1. NAAM VAN HET GENEESMIDDEL
Sandostatine 100 microgram/1 ml, oplossing voor injectie/infusie
Sandostatine 500 microgram/1 ml, oplossing voor injectie/infusie
2. KWALITATIEVE EN KWANTITATIEVE SAMENSTELLING
Eén ampul van 1 ml bevat 100 microgram octreotide (als octreotideacetaat).
Eén ampul van 1 ml bevat 500 microgram octreotide (als octreotideacetaat).
Voor de volledige lijst van hulpstoffen, zie rubriek 6.1.
3. FARMACEUTISCHE VORM
Oplossing voor injectie/infusie.
Heldere, kleurloze oplossing.
4. KLINISCHE GEGEVENS
4.1 Therapeutische indicaties
Symptomatische controle en reductie van plasmaspiegels van groeihormoon (GH) en IGF-1 bij patiënten met acromegalie, die onvoldoende onder controle zijn op behandeling met chirurgie of radiotherapie.
Sandostatine is ook geïndiceerd voor patiënten met acromegalie die geen operatie kunnen of willen ondergaan, respectievelijk in de beginfase van een radiotherapeutische behandeling, totdat deze volledig effectief wordt.
Verlichting van symptomen die geassocieerd zijn met functionele gastro-enteropancreatische (GEP) endocriene tumoren, bijv. carcinoïde tumoren met kenmerken van het carcinoïdsyndroom (zie rubriek 5.1).
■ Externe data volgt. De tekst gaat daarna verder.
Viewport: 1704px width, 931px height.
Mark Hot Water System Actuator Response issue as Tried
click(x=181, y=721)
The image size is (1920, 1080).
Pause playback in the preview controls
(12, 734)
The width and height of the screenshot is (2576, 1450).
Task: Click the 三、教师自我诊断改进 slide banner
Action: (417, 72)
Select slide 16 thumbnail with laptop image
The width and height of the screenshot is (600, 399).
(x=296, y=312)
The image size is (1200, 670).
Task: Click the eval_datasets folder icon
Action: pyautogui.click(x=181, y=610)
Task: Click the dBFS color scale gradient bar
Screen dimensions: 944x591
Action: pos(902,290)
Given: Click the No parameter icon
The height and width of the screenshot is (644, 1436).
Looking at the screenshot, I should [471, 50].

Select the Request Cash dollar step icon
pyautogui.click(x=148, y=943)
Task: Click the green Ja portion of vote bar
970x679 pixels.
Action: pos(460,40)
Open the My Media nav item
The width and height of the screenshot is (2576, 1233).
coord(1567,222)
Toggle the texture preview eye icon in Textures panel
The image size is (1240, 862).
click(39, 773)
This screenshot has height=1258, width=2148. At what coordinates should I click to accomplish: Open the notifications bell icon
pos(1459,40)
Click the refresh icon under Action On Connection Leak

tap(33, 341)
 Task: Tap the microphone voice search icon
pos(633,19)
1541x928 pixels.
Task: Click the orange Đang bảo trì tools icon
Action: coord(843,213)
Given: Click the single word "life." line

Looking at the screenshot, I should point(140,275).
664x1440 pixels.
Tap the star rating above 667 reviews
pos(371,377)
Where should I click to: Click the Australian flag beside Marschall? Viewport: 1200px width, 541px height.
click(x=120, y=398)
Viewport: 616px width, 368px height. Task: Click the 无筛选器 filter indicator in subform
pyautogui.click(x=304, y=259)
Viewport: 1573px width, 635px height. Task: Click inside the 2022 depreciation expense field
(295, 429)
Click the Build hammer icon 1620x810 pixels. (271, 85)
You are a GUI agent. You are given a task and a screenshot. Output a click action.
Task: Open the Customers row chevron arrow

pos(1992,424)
Sandostatine is geen anti-tumortherapie en is niet curatief bij deze patiënten.
Preventie van complicaties na pancreaschirurgie.
Acute behandeling van bloedende gastro-oesofagusvarices bij patiënten met cirrose om bloedingen te stoppen of herbloedingen te voorkomen. Sandostatine moet in combinatie met een geëigende therapie, zoals endoscopische sclerotherapie, worden gebruikt.
Behandeling van TSH-producerende hypofyseadenomen
- als secretie niet is genormaliseerd na chirurgie en/of radiotherapie;
- bij patiënten bij wie chirurgie niet geëigend is;
- bij bestraalde patiënten, totdat radiotherapie effectief is.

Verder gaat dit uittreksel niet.